Which of the lines below holds the string "will"? Copy every line that does.

═══ Input for this task

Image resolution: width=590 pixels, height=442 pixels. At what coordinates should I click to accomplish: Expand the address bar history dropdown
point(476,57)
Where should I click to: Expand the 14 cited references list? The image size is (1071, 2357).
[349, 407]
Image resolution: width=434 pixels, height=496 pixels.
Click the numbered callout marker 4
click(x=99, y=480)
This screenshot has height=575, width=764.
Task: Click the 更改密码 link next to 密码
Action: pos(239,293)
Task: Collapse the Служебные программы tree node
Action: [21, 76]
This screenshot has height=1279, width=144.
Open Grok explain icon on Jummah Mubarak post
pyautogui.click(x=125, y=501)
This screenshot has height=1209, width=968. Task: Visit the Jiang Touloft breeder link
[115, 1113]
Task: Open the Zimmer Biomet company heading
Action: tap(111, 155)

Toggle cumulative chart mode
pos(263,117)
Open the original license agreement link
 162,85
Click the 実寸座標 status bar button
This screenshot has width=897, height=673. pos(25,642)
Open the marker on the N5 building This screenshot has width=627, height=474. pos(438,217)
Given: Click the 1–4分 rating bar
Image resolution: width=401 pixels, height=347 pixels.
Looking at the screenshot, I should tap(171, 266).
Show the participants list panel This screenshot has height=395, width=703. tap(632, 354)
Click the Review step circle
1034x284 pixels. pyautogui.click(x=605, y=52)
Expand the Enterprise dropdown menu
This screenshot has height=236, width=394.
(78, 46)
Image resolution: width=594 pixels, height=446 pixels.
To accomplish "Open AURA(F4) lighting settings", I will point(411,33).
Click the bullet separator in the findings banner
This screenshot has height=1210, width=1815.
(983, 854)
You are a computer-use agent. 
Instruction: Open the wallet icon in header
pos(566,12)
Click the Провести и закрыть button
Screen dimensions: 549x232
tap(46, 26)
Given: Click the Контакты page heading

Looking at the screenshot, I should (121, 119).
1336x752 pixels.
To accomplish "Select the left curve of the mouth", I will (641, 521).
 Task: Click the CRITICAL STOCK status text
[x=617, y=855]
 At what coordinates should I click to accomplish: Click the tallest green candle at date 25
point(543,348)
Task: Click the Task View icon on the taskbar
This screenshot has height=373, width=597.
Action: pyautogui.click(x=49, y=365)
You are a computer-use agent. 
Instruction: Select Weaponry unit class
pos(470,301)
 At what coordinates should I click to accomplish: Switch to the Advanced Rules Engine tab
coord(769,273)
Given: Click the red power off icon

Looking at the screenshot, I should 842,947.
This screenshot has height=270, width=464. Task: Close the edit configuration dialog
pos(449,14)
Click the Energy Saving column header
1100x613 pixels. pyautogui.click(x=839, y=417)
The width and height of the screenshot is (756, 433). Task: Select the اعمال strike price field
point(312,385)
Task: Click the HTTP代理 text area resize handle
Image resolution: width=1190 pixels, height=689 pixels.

══════

# [Response]
To accomplish "Open AURA(F4) lighting settings", I will point(411,33).
To accomplish "Select the left curve of the mouth", I will (641, 521).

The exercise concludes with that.